C’est une blague qu’on racontait au sujet d’un pays arabe qui venait de se doter d’une administration « socialiste » se voulant – et se trouvant – exemplaire. Un citoyen se rend à la coopérative pour acheter du poulet. Au premier guichet, il lui est demandé de préciser sa requête : en plumes ou déplumé? « Déplumé », répond l’homme qui est aussitôt orienté vers un autre bureau, deux bâtiments plus loin. Au guichet des poulets déplumés, on lui demande s’il veut un poulet entier ou découpé. « Découpé », répond le citoyen docile qui est de nouveau orienté vers un troisième bureau à l’étage où il lui faut choisir entre ailes ou cuisses.

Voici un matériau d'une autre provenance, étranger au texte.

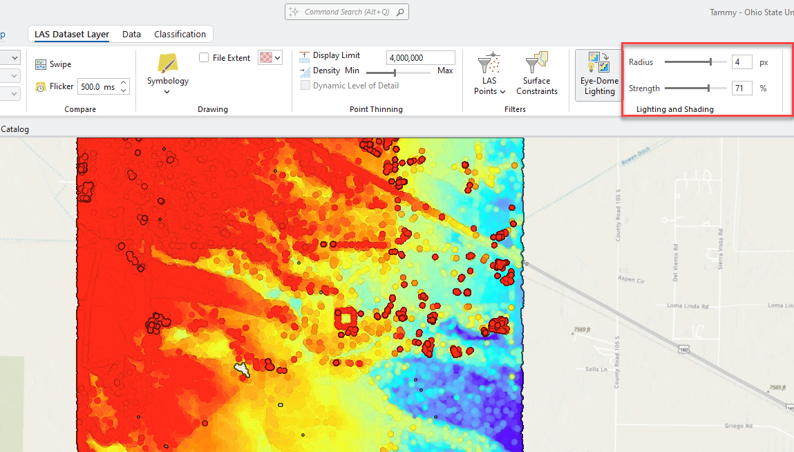This screenshot has width=794, height=452.
Task: Expand the Symbology dropdown arrow
Action: coord(167,92)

Et quand il répond « cuisses », il est prié d’aller retirer sa commande au rez-de-chaussée où il se rend avec beaucoup d’espoir, pour enfin s’entendre dire : « De poulet, nous n’avons pas, camarade, mais que pensez-vous du nouveau système? » Au Liban, pays d’abondance à la même époque, on ricanait doucement de ce côté crâneur des États voisins qui avaient tout nationalisé au prétexte de la décolonisation et de l’égalité sociale et qui, au final, n’avaient à offrir à leurs citoyens que des couches de paperasse multicolores. Les plus futés parmi ces derniers réussissaient à se faire embaucher au sein de la lourde machine procédurière qui, elle, pour peu que l’on sache lécher un timbre après la botte d’un haut placé, se chargeait de déguiser la pauvreté en statut honorable. Voilà que nous rions les derniers. Comme presque tous les Libanais et Libanaises qui cumulent deux, parfois trois emplois pour tenir un peu plus longtemps jusqu’au prochain salaire, Y. évite de se confronter à la kafkaïenne administration libanaise à moins d’une urgence. Le chaos, la cohue, la perte de temps, les documents qui manquent inévitablement, les timbres introuvables, rien n’encourage à se lancer dans une procédure, à moins d’une extrême urgence. Y. a pourtant besoin de faire renouveler son passeport. Comme tous les Libanaises et Libanais qui n’ont naturellement pas pensé à faire renouveler leur document en 2021 parce qu’il était encore valide et que les passeports, cette année-là, n’avaient pas grande utilité en plein confinement planétaire, elle ne peut plus procrastiner. Bonne nouvelle : la prise de rendez-vous se fait sur une plateforme numérique.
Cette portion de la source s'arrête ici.